Molecular Hydrogen as a Potential Clinically Applicable Radioprotective Agent

Although ionizing radiation (radiation) is commonly used for medical diagnosis and cancer treatment, radiation-induced damages cannot be avoided. Such damages can be classified into direct and indirect damages, caused by the direct absorption of radiation energy into DNA and by free radicals, such as hydroxyl radicals (•OH), generated in the process of water radiolysis. More specifically, radiation damage concerns not only direct damages to DNA, but also secondary damages to non-DNA targets, because low-dose radiation damage is mainly caused by these indirect effects. Molecular hydrogen (H₂) has the potential to be a radioprotective agent because it can selectively scavenge •OH, a reactive oxygen species with strong oxidizing power. Animal experiments and clinical trials have reported that H₂ exhibits a highly safe radioprotective effect. This paper reviews previously reported radioprotective effects of H₂ and discusses the mechanisms of H₂, not only as an antioxidant, but also in intracellular responses including anti-inflammation, anti-apoptosis, and the regulation of gene expression. In doing so, we demonstrate the prospects of H₂ as a novel and clinically applicable radioprotective agent.
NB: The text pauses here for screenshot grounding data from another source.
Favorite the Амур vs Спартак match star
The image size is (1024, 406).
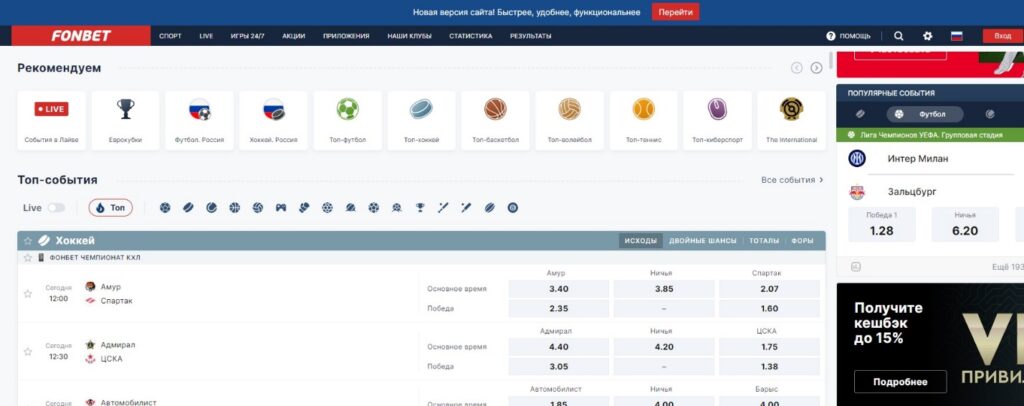pos(27,294)
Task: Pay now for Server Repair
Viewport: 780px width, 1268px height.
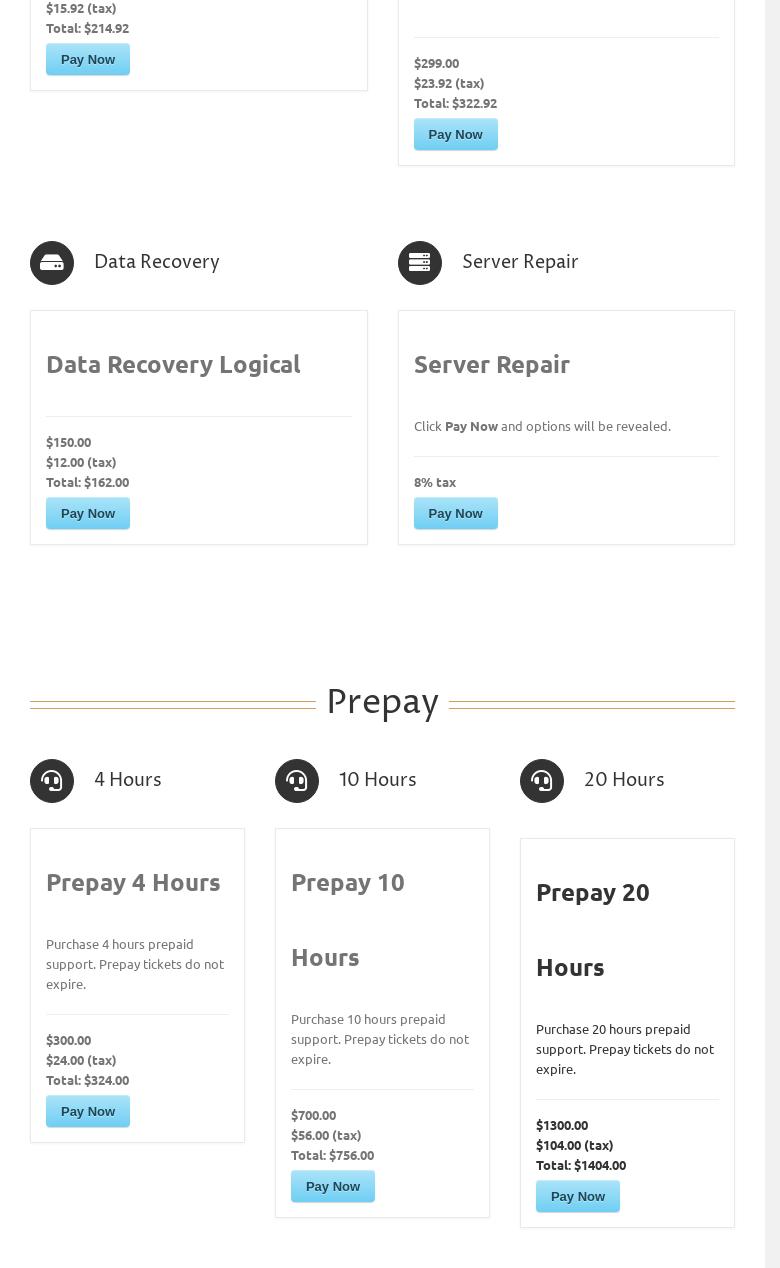Action: click(x=456, y=513)
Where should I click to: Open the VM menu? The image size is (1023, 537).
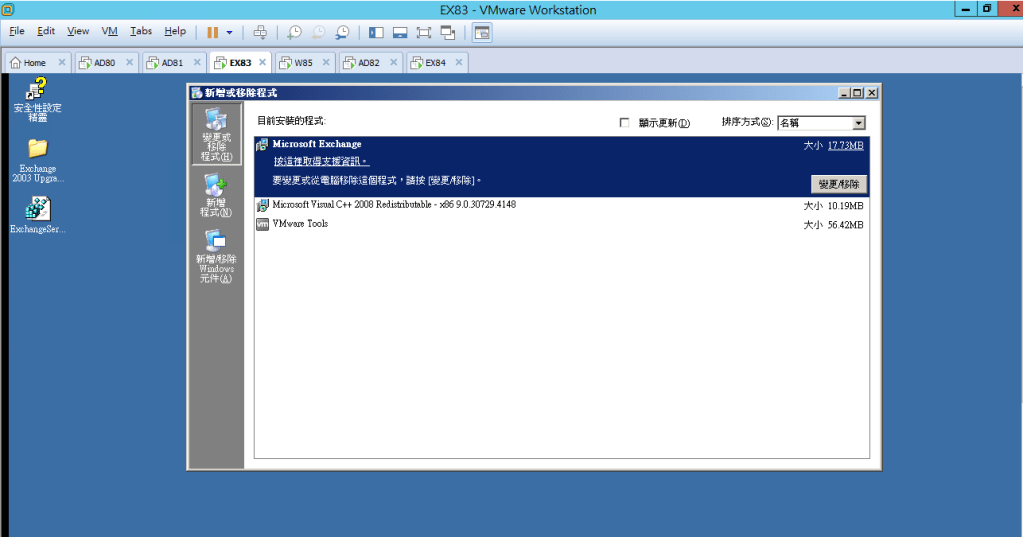(x=109, y=32)
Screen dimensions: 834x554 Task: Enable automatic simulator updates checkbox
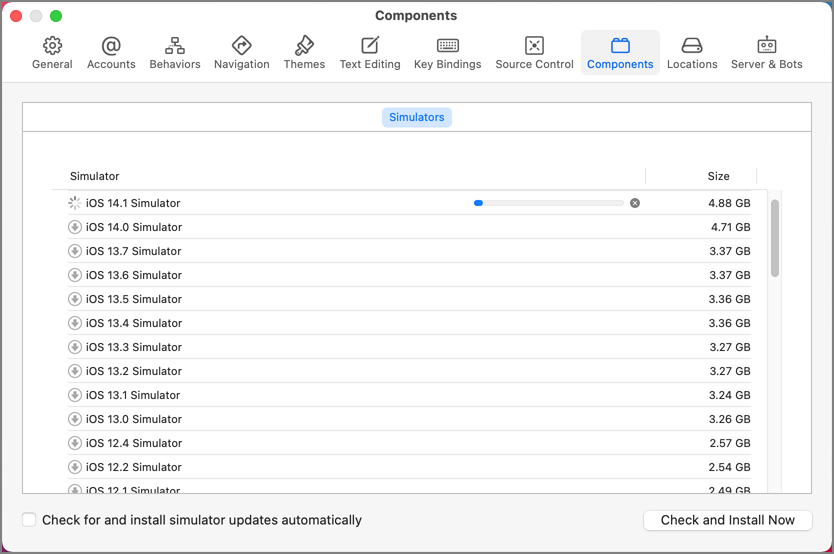click(x=29, y=519)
Potential Therapeutic Applications of Hydrogen in Chronic Inflammatory Diseases: Possible Inhibiting Role on Mitochondrial Stress

Mitochondria are the largest source of reactive oxygen species (ROS) and are intracellular organelles that produce large amounts of the most potent hydroxyl radical (·OH). Molecular hydrogen (H₂) can selectively eliminate ·OH generated inside of the mitochondria. Inflammation is induced by the release of proinflammatory cytokines produced by macrophages and neutrophils. However, an uncontrolled or exaggerated response often occurs, resulting in severe inflammation that can lead to acute or chronic inflammatory diseases. Recent studies have reported that ROS activate NLRP3 inflammasomes, and that this stimulation triggers the production of proinflammatory cytokines. It has been shown in literature that H₂ can be based on the mechanisms that inhibit mitochondrial ROS. However, the ability for H₂ to inhibit NLRP3 inflammasome activation via mitochondrial oxidation is poorly understood. In this review, we hypothesize a possible mechanism by which H₂ inhibits mitochondrial oxidation. Medical applications of H₂ may solve the problem of many chronic inflammation-based diseases, including coronavirus disease 2019 (COVID-19).